Ce recueil de
lettres de C. Darwin permet de nous éclairer quant aux circonstances ayant
entouré l’émergence, puis la formulation de la théorie de l’évolution des
espèces : si l’on exclut quelques écrits de Darwin alors qu’il est encore
un enfant, les premières lettres portent sur la préparation du voyage autour du
monde du Beagles à bord duquel Darwin embarque pour cinq ans en tant que jeune naturaliste,
ce qui lui permet de constituer ses premières collections de minéraux, végétaux
et animaux prélevés en dehors de l’Angleterre, et qui lui permet également d’observer
in situ les écosystèmes
extra-européens, notamment ceux de la forêt tropicale brésilienne, la Terre de
Feu, les Andes, les Îles Galapagos ou les atolls coraliens du Pacifique. Les
dernières lettres décrivent les tensions entourant la publication tant attendue,
en 1859, de son ouvrage L’Origine des
espèces.
D’un point de vue
scientifique, il est intéressant de suivre la pensée de Darwin à mesure que se
renforce son intuition sur la mutabilité des espèces, à peine exprimée dans un
premier temps pour ne pas se mettre à dos les autorités religieuses, mais qu'il affirme
avec une force croissante à mesure qu'il devient convaincu que dans la variabilité
des espèces réside un des principaux mystères du monde. Et Darwin n’affirme rien à la légère, mais qu’il s’efforce de
vérifier, revérifier et survérifier chacune de ses intuitions en prenant appui
sur un faisceau de preuves multiples, dont fait partie son modèle de distribution des espèces fondé
sur des études géologiques et aussi sur des expérimentations surprenantes.

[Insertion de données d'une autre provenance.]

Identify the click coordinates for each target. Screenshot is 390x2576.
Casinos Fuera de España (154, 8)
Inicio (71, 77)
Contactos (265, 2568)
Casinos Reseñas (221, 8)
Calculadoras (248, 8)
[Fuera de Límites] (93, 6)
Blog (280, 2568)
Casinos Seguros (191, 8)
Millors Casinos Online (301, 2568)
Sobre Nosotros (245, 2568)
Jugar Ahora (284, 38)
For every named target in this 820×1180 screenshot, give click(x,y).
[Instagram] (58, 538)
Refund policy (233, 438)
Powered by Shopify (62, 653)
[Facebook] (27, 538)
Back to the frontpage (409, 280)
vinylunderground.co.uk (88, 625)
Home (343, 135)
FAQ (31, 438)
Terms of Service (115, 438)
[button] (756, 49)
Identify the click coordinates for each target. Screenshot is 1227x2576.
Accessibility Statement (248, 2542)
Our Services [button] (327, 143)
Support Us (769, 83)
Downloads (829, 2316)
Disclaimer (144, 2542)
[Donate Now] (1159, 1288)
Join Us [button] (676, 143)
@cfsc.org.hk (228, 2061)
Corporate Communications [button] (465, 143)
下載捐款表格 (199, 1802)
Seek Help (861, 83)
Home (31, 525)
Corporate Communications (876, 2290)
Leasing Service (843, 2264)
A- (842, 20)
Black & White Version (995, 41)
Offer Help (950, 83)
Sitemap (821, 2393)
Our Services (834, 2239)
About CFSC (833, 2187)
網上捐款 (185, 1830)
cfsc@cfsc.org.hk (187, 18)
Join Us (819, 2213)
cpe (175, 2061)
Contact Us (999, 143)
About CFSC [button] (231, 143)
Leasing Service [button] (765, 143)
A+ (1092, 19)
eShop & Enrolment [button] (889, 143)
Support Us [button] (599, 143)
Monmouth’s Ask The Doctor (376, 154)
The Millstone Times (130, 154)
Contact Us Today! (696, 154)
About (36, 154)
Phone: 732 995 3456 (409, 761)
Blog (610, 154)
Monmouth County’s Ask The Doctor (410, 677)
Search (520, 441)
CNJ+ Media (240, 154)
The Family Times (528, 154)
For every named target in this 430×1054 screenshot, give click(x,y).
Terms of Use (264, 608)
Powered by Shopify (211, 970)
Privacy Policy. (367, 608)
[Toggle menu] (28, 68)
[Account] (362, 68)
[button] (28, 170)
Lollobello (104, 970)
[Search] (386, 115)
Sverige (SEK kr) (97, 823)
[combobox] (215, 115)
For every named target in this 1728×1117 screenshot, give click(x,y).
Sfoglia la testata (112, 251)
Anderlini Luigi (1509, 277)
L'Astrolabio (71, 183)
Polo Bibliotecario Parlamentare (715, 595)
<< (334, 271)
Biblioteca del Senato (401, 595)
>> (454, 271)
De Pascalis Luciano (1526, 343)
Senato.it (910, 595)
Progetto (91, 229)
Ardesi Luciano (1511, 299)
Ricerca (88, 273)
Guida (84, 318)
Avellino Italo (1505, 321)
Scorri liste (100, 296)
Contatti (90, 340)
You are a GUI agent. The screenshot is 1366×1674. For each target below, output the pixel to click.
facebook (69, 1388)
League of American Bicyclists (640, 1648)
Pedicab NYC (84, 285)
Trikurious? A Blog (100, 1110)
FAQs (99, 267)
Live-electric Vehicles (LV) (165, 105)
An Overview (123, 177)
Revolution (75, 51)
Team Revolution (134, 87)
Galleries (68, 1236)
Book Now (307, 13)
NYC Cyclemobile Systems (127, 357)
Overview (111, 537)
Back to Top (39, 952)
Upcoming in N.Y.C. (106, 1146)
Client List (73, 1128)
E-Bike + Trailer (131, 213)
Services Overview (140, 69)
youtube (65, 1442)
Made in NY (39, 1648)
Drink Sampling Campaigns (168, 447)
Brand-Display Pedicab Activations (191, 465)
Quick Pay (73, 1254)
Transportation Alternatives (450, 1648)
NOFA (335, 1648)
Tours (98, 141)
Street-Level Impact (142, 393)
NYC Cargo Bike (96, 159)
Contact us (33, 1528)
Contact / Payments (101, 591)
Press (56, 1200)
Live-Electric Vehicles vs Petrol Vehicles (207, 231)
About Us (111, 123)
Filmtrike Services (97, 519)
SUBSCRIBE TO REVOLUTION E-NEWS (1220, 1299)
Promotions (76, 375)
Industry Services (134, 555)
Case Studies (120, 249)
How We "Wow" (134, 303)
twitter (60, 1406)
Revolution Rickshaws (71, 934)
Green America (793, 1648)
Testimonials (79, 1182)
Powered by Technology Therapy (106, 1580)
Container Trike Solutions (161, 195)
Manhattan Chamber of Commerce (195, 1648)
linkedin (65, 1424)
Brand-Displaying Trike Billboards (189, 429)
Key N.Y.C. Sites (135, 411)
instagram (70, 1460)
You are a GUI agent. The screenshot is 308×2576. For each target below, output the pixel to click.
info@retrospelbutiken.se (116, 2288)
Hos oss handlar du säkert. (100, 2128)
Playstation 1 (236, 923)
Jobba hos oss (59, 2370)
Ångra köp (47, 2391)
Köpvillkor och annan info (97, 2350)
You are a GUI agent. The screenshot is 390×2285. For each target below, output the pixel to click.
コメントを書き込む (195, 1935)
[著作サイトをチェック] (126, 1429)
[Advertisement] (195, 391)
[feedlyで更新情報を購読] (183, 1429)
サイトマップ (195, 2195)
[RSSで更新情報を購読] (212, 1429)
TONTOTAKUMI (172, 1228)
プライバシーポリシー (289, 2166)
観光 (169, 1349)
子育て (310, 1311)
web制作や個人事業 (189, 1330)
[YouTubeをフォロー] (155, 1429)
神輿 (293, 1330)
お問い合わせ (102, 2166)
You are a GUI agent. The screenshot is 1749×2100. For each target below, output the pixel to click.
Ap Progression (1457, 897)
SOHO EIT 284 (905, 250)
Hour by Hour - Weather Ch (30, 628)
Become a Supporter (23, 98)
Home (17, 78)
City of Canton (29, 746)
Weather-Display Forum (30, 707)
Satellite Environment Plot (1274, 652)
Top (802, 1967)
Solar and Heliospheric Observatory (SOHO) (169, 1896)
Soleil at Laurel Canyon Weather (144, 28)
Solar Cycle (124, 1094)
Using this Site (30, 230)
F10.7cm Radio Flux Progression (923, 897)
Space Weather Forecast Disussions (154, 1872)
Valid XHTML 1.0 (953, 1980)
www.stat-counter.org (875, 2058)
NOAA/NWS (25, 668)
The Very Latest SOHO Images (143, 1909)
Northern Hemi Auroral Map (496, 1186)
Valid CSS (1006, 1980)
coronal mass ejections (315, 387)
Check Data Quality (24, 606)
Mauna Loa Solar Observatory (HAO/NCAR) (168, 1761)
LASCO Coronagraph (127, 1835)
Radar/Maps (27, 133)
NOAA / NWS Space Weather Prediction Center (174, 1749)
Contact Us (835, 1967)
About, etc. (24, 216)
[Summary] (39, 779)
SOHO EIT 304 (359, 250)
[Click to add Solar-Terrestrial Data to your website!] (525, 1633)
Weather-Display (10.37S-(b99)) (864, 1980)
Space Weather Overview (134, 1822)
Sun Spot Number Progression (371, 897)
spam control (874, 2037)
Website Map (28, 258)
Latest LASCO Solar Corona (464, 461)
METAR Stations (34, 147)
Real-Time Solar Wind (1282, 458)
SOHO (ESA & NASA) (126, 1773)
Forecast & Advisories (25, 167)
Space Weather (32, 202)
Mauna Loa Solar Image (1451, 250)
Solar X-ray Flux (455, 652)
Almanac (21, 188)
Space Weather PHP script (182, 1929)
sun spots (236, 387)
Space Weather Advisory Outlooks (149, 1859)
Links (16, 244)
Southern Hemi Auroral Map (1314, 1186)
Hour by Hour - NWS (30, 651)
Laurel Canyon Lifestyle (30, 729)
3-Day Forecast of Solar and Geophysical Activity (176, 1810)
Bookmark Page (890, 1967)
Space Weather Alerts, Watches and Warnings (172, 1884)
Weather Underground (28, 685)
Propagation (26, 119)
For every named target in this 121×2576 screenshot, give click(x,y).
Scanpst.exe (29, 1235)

Darwin s’échine ainsi à démontrer que les graines des plantes les plus variées,
notamment celles de son potager, peuvent germer même après une immersion de
plusieurs semaines dans de l’eau saumâtre. Il cherche ainsi à prouver que le peuplement animal
et végétal des îles est issu du continent dont elle sont le plus proches, mais
que par la suite, en fonction de l’isolement de ces îles, ces espèces subissent
des évolutions propres. Darwin étude ainsi longuement les cirripèdes /
barnacles dont il rassemble des collections en provenance de différentes
régions du monde afin de s’assurer de leur appartenance à une espèce commune,
mais avec des différences en fonction de leur milieu naturel.
On imagine très
bien qu’il aurait pu en rester à l’étude de sujets périphériques, amassant les
preuves de la variabilité des espèces à l’infini, se contentant d’écrire des
études très sectorielles et ultra-scientifiques, s’il n’avait été
piqué par ses amis scientifiques, notamment Lyell et Hooker, le pressant de
publier un résumé condensé à destination du grand public des résultats de ses
recherches sous peine de se voir dépossédé de la paternité de son idée centrale
par un certain Wallace dont les thèses sont très proches de celles de Darwin. C’est
cet aiguillon qui pousse Darwin à publier son « petit » ouvrage de
500 pages en 1859, L’Origine des espèces.
Outre le
cheminement des raisonnements scientifiques abordés dans sa correspondance
avec ses collègues, il est intéressant de voir la façon dont s’interpénètrent
ses préoccupations théoriques avec sa vie au jour le jour. On voit que sa santé
le préoccupe beaucoup, notamment son estomac ; il est touchant dans ses
rapports avec sa famille, avec son père, avec sa femme, notamment au moment de
ses fiançailles et de son mariage, puis avec ses enfants dont l’avenir le préoccupe
beaucoup. On le voit emménager puis se fixer dans sa maison de Downe au
sud de Londres, et il est étonnant de constater à quel point Darwin est en fait un homme
statique, rechignant même à se rendre à Londres tout proche, alors qu’il a
commencé sa carrière par un immense périple l’ayant mené aux antipodes -
le voyage du Beagles apparaît finalement comme une « anomalie » dans sa
carrière, entrepris dans un but scientifique, même s’il a été sensible à la
poésie des paysages andins notamment.
Certains critiques lui ont reproché de manquer de style, néanmoins cette correspondance nous permet de découvrir les qualités qui ont fait de lui le plus grand scientifique du 19e siècle : une modestie exemplaire, alors qu'il est en train de révolutionner la science moderne, une innocence et une fraîcheur rares qu’il
conservera tout au long de sa vie, et aussi une amabilité exquise envers son
entourage familial et ses amis.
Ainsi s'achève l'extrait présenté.